THE TASK:
Would you return the lines between the one holding "Image resolution: width=2072" and the one holding "Click the Week x-axis title", inclusive, and only those, exactly as they stand in the listing below?

LISTED RECORDS:
◆ ◆ ◆ ◆

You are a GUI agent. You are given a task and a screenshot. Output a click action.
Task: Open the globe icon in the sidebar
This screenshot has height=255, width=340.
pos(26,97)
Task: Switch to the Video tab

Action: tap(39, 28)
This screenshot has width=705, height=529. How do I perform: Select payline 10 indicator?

◆ ◆ ◆ ◆

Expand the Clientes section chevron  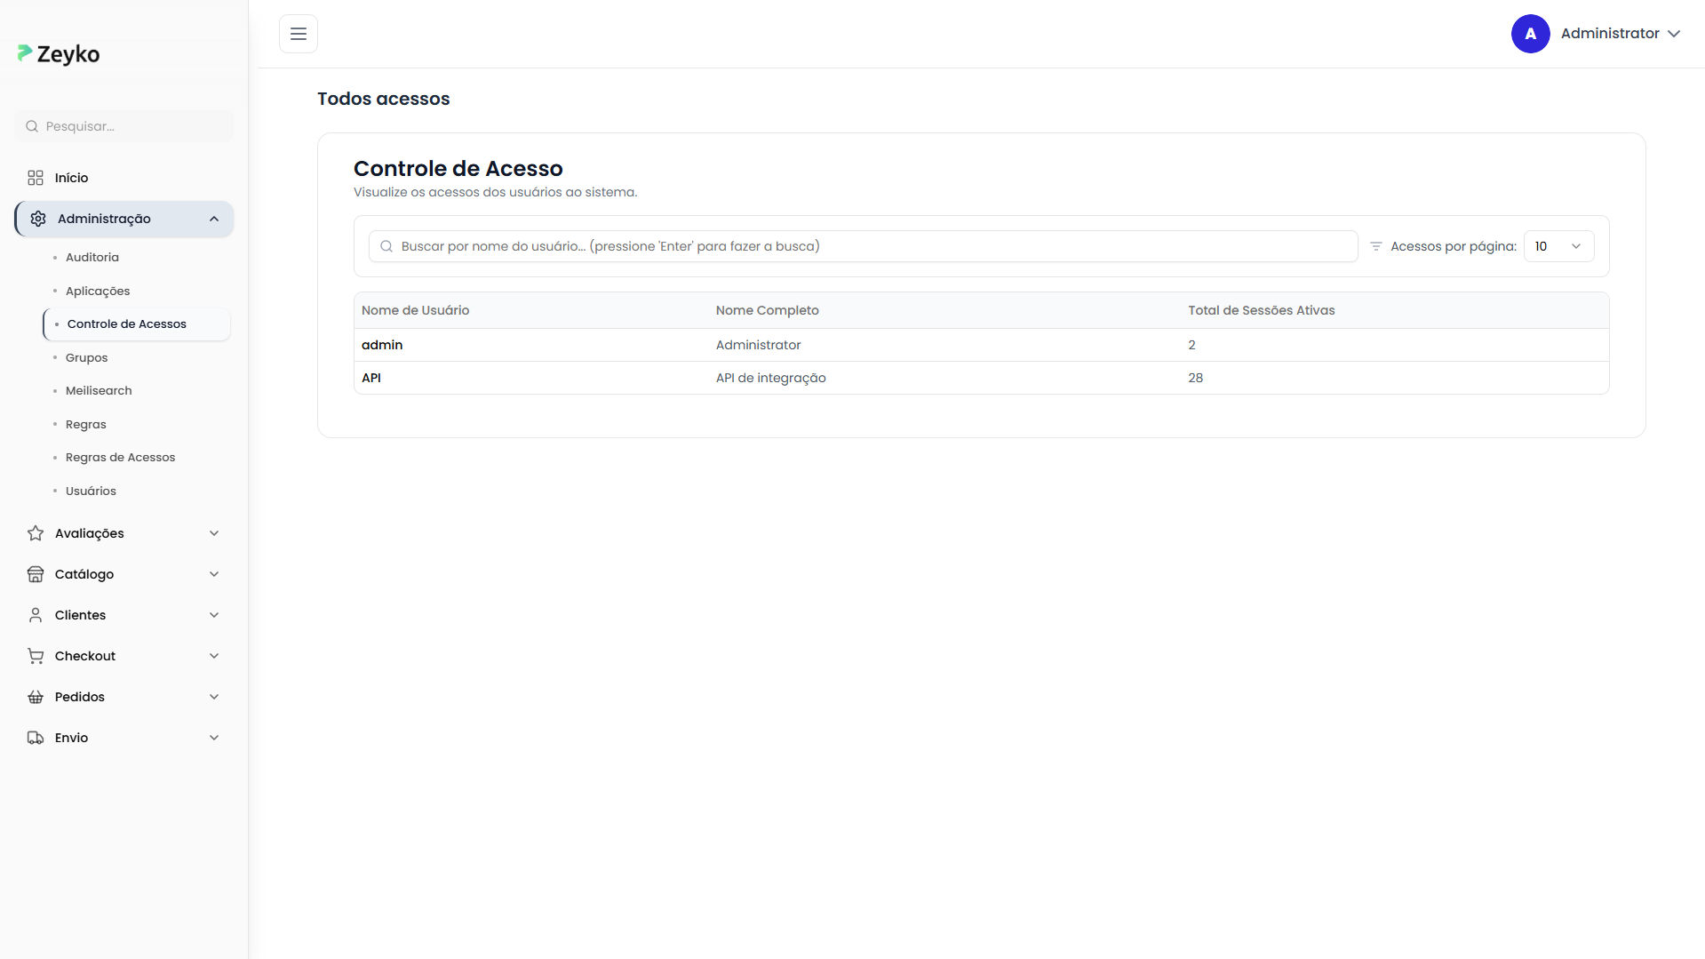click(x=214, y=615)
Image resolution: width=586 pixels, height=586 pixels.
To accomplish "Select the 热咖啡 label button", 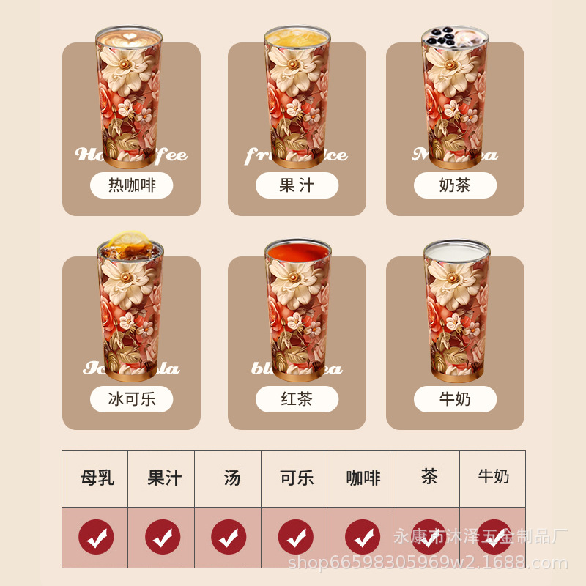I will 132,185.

◆ ◆ ◆ ◆

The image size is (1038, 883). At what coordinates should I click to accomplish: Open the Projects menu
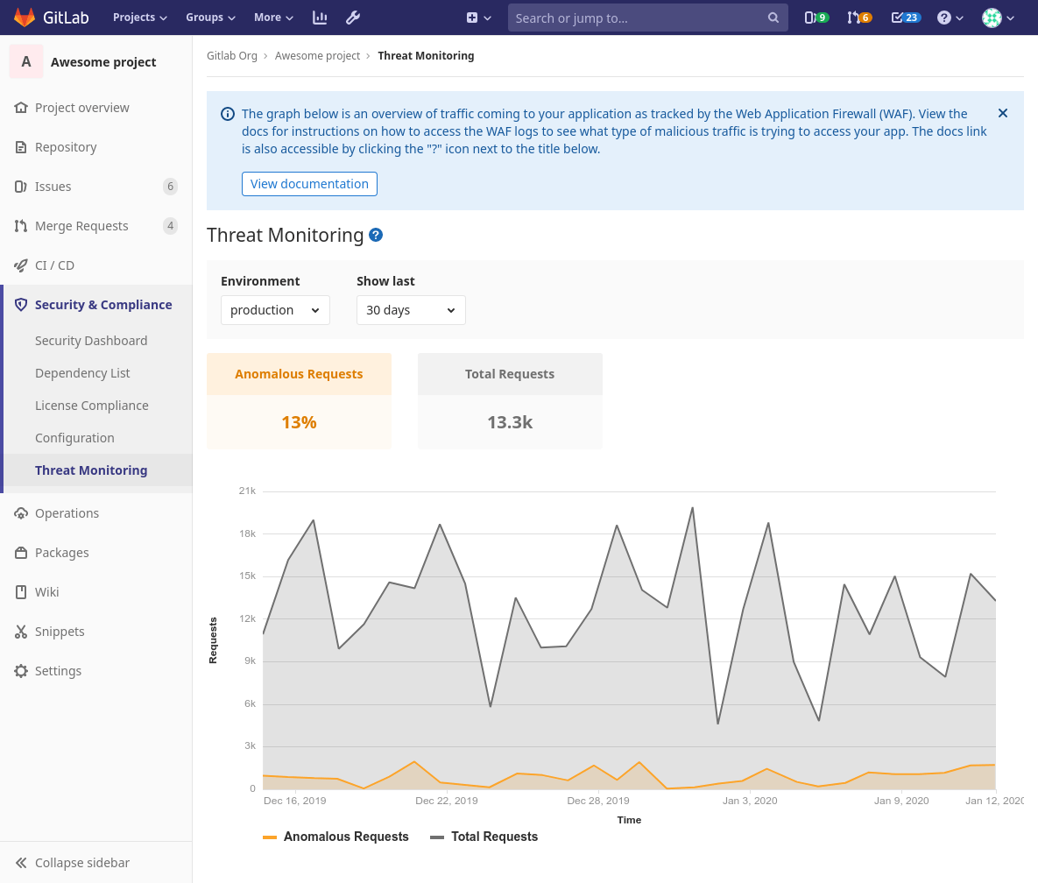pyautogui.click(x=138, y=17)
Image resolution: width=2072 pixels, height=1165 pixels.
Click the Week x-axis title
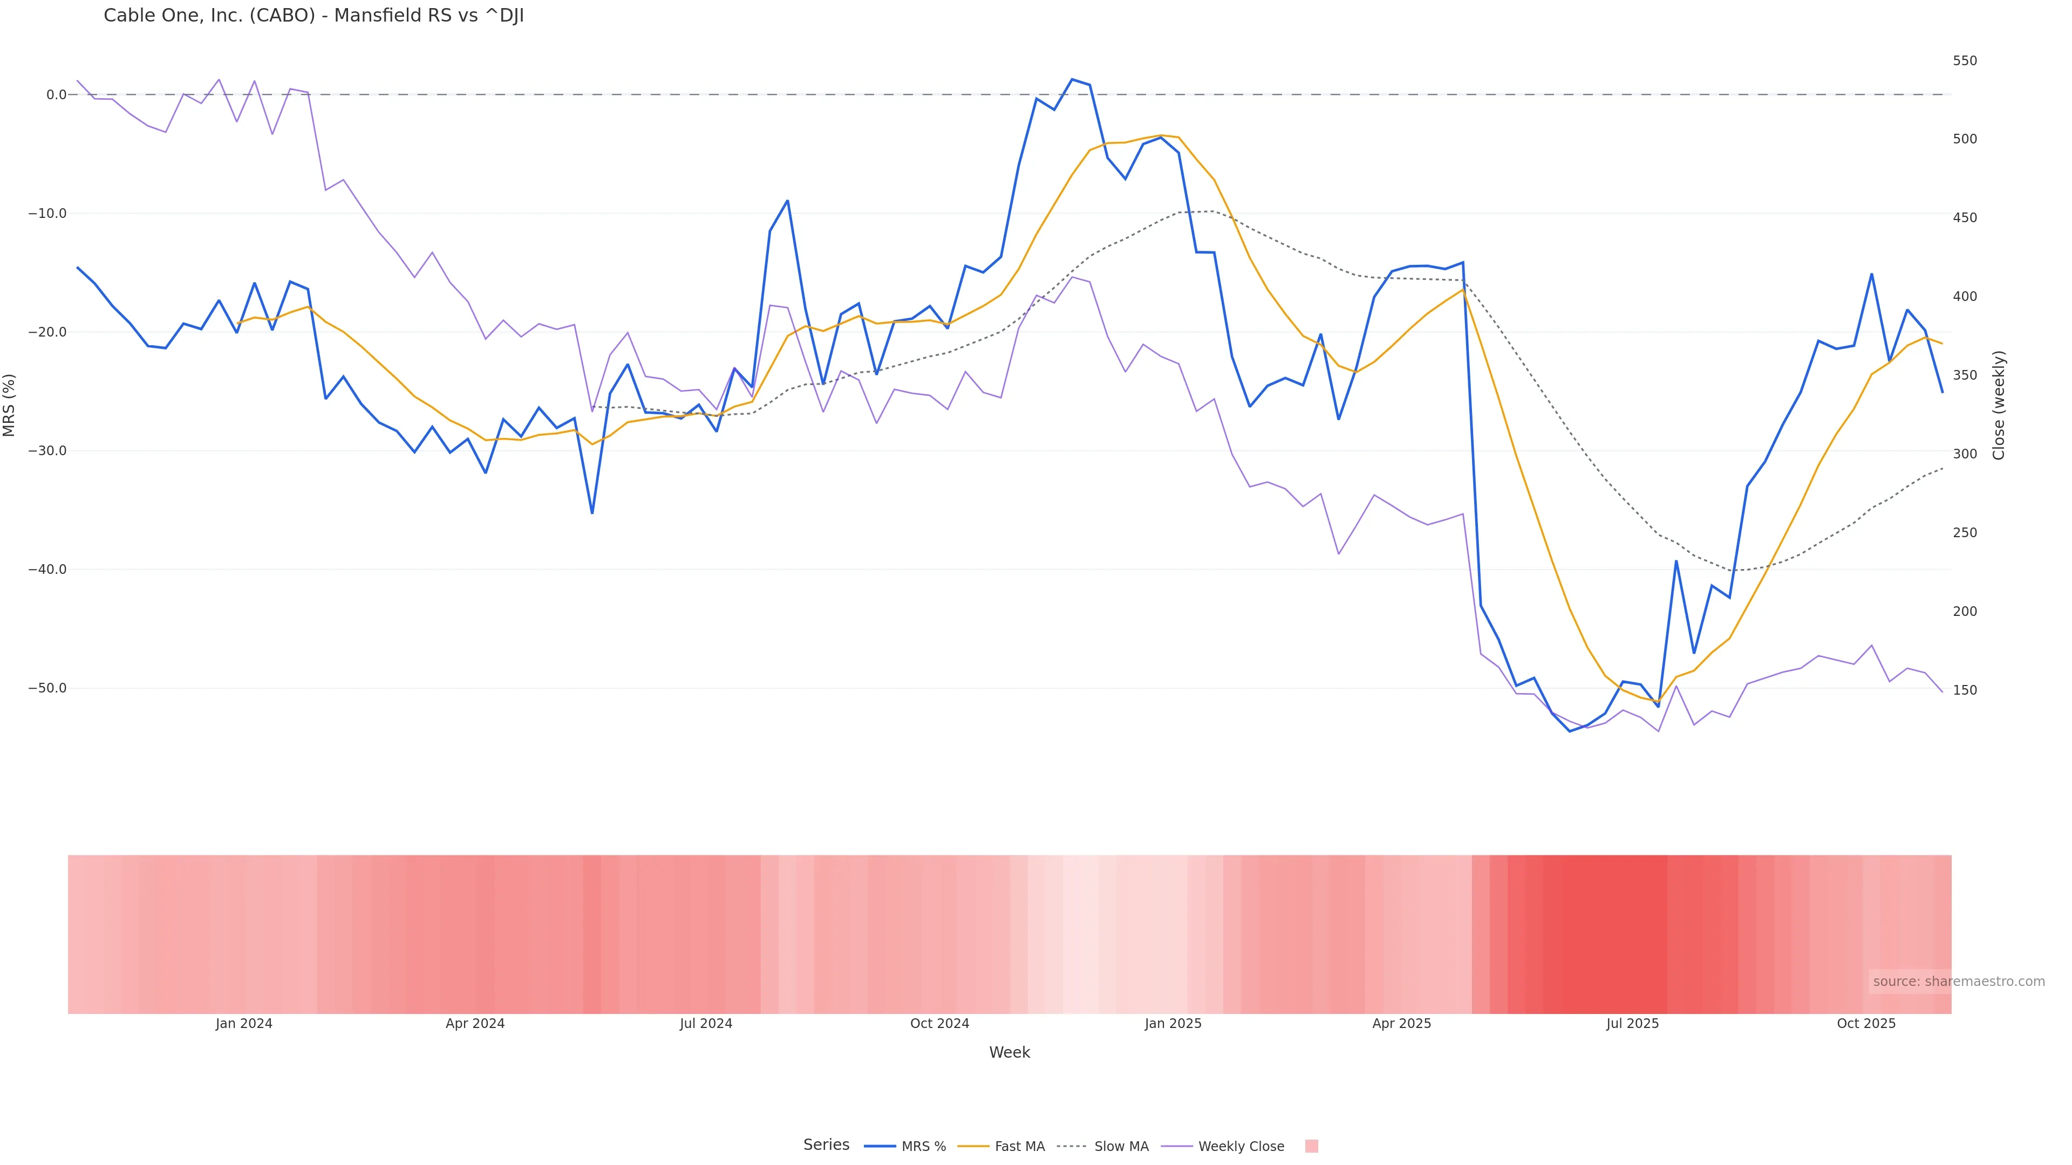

◆ ◆ ◆ ◆

TASK ANSWER:
Image resolution: width=2072 pixels, height=1165 pixels.
Click the Week x-axis title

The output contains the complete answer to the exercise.